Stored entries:
_____
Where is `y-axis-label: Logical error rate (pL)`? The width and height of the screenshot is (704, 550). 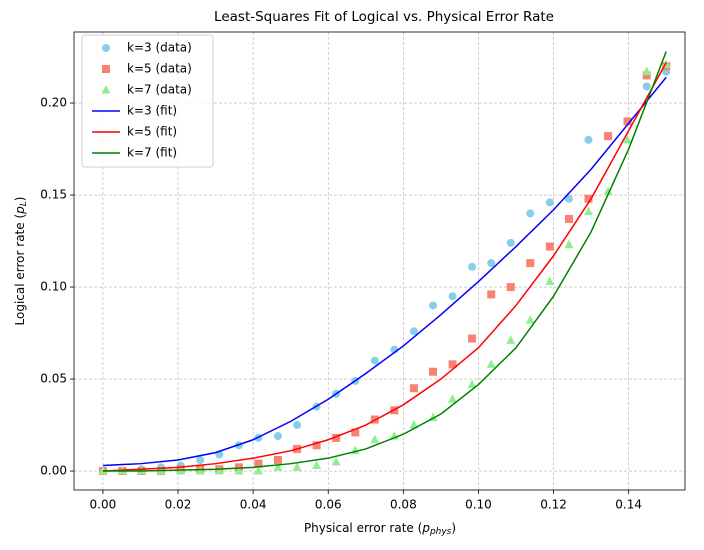
y-axis-label: Logical error rate (pL) is located at coordinates (21, 262).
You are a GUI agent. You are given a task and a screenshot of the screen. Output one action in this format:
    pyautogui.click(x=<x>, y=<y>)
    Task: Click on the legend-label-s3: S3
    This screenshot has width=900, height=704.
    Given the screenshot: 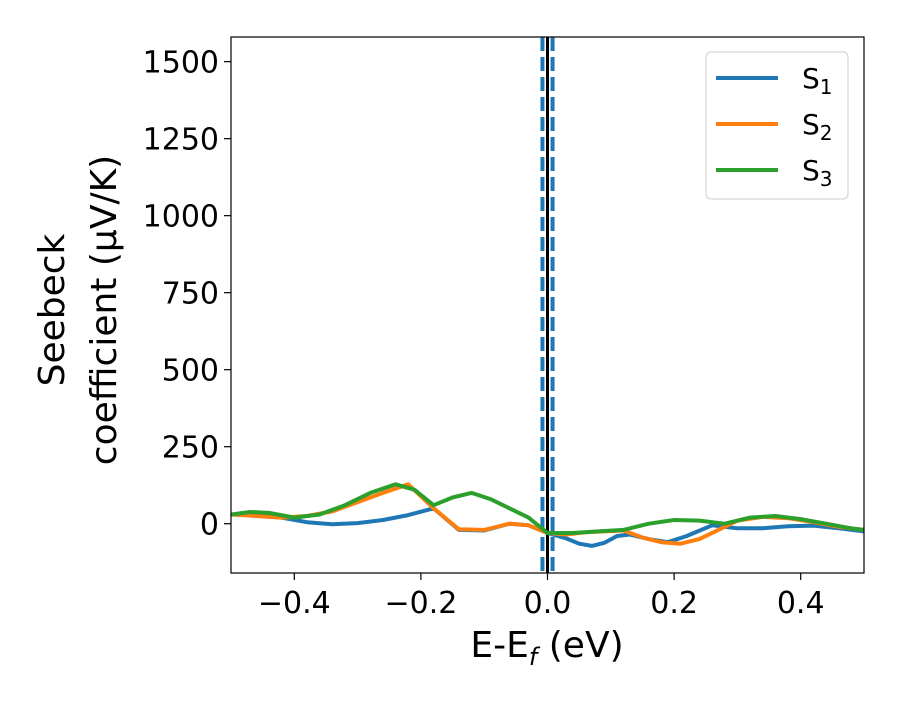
_____
# Exercise instructions
Can you lay out every line of the records above as a Markdown table with the columns "Row" and "Line", skipping blank lines and leaving the pictures out?

# Reply
| Row | Line |
|---|---|
| 1 | Where is `y-axis-label: Logical error rate (pL)`? The width and height of the screenshot is (704, 550).  |
| 2 | y-axis-label: Logical error rate (pL) is located at coordinates (21, 262). |
| 3 | You are a GUI agent. You are given a task and a screenshot of the screen. Output one action in this format: |
| 4 |     pyautogui.click(x=<x>, y=<y>) |
| 5 |     Task: Click on the legend-label-s3: S3 |
| 6 |     This screenshot has width=900, height=704. |
| 7 |     Given the screenshot:  |